What does it take to go overweight on Chinese stocks? US$5.5 trillion of credit expansion, BCA estimates

  • Hold off from going overweight on Chinese stocks as strong January financing data obscures below-par trend against past easing cycles, BCA says
  • Stocks have weakened 0.5 to 1 per cent despite encouraging January data, underscoring caution among investors

China will require no less than 35 trillion yuan (US$5.5 trillion) in credit expansion to steady the economy and stem an earnings recession, and stock investors should not be swayed by January’s seasonally-strong financing data, according to BCA Research.

The sum would be needed to revive sagging domestic demand and anything short of that target would mean investors should bide their time in upgrading the market to overweight within a global portfolio, strategist Sima Jing said in a report on February 16.

“Our calculation suggests that a minimum of approximately 35 trillion yuan of new credit, or a credit impulse that accounts for 29 per cent of this year’s nominal gross domestic product, will be needed to stabilise the economy,’’ she said. The jump in credit creation in January was “less than meets the eye, compared with previous easing cycles and adjusted for seasonality,” she added.

China credit fiscal impulse


Investors remain guarded, judging by the returns on the CSI 300 and CSI 500 Index that track the biggest stocks in Shanghai and Shenzhen. The gauges have weakened by 0.5 to 1 per cent since February 10, when China published the January credit data. The CSI 300 gauge slipped into bear territory last month, having lost at least 20 per cent from the February 2021 peak.
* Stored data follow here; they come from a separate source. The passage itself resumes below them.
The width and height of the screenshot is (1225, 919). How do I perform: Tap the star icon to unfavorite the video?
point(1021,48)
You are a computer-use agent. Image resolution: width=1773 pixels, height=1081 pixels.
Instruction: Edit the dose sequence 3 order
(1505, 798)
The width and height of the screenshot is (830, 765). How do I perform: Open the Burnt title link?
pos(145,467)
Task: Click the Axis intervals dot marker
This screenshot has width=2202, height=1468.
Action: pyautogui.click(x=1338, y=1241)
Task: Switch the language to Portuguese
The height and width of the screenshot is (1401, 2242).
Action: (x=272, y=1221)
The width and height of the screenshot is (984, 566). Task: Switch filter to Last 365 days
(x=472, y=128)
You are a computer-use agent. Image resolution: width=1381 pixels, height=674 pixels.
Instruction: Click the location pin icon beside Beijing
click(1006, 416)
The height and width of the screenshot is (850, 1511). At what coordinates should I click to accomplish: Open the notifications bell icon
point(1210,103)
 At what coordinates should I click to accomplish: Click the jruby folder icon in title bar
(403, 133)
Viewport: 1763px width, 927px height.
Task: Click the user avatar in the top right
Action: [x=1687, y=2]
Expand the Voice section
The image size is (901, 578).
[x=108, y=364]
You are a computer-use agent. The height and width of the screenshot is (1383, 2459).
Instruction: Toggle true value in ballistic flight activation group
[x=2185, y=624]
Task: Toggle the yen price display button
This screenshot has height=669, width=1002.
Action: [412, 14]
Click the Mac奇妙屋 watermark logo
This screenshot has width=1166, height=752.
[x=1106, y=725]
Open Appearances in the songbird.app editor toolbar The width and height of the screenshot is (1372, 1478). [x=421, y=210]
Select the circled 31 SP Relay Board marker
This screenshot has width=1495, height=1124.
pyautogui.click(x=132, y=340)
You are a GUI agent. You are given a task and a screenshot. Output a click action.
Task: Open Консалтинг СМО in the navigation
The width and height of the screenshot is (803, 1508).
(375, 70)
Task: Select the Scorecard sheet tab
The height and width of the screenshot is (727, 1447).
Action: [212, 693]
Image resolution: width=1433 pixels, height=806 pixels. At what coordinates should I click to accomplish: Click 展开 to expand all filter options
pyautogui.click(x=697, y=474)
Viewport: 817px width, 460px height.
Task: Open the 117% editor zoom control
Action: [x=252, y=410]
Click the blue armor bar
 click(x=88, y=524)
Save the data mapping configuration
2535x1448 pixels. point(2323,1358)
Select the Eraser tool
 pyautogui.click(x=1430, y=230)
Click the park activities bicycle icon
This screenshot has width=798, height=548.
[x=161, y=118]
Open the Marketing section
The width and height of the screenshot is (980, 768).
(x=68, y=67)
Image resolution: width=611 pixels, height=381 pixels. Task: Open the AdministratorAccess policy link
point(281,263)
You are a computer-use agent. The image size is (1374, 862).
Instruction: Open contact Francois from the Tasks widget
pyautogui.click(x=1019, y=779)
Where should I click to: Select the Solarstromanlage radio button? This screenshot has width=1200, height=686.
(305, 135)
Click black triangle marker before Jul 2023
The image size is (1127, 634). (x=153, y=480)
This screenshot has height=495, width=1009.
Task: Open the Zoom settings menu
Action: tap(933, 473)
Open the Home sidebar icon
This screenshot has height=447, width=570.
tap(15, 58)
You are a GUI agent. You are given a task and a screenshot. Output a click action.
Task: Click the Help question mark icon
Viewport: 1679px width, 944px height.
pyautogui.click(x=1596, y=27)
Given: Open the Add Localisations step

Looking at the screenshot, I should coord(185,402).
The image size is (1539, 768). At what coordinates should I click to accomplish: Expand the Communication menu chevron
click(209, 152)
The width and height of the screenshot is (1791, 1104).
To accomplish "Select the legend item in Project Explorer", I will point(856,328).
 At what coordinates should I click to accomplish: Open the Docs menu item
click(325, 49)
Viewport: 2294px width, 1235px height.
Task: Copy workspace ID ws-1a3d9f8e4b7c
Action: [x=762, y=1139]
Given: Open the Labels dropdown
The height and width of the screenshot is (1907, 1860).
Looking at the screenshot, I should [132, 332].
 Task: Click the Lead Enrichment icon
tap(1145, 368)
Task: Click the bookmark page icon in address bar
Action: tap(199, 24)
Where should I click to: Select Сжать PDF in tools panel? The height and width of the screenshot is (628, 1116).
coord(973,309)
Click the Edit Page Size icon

BCA arrived at its 35 trillion yuan estimate based on the flow of TSF as a share of GDP. That ratio needs to hit at least 28.5 per cent to reduce the odds of a major earnings contraction to below 50 per cent. It assumes an 8 per cent growth in China’s nominal GDP in 2022.

Aggregate total social financing (TSF) more than doubled in January from December. Yet, the year-on-year increase was slower than the pace seen in China’s previous easing cycles, such as in 2013, 2016 and 2019, according to the Montreal-based research firm.

Credit creation in January reached 6.17 trillion yuan in January, lifted by a seasonal boost and a front-loading of government bond issuance, corporate borrowings, and an uptick in lending like trust loans and acceptance bills within the shadow banking sector.

“The strong credit data in January illustrated that policymakers were on the move and pushed more aggressively for monetary policy easing,” Goldman Sachs economists including Maggie Wei said in a February 11 report.

The expansion in credit was much needed, following a void of key policy signals and strong data releases in January, analysts led by Lin Sha at Dongxing Securities said in a note published on Friday. The lending figures “will have a positive impact on stocks,” Lin added.

While the trend has raised some optimism, it may still be too early for stock investors to bet on a swift rebound, according to Sima at BCA Research.

First, credit growth is always abnormally strong in January. Banks typically increase lending at the start of a year to expand their assets before administrative quotas kick in, BCA said. In recent years, loans made in January accounted for 17 to 20 per cent of total bank credit for an entire year.

Second, the 980 billion yuan increase in TSF from a year earlier was weaker than during the first month of previous easing cycles, including more than 1.4 trillion yuan spike in 2016 and 2019.

“It is premature to upgrade Chinese stocks to an overweight cyclical stance on six to 12 months within a global portfolio,” Sima added. “For now, we recommend investors stay only tactically overweight in Chinese investible equities versus the global benchmark, given their cheap relative valuations.”